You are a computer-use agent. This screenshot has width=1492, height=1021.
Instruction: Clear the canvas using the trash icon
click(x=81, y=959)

==

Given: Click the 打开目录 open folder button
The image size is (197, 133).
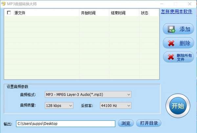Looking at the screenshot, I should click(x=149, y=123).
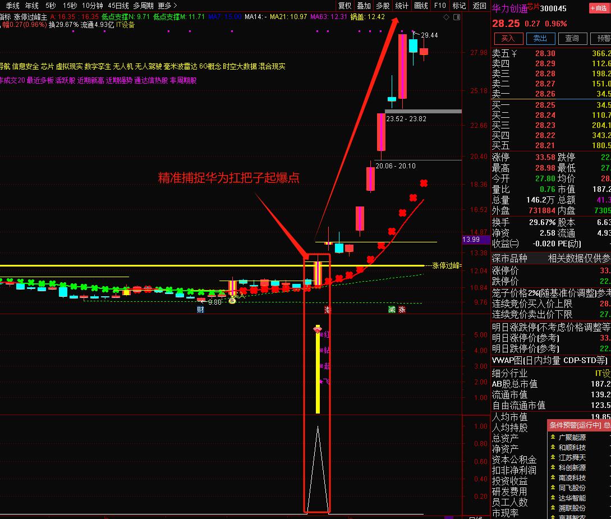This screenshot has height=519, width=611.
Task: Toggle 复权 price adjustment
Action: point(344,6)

- _Job_
Reproduce verbatim the lines of the records starting at the line containing "You are a computer-use" and ending at the line containing "click(x=81, y=959)", including both of those lines.

- _Solution below_
You are a computer-use agent. This screenshot has width=1492, height=1021.
Instruction: Clear the canvas using the trash icon
click(x=81, y=959)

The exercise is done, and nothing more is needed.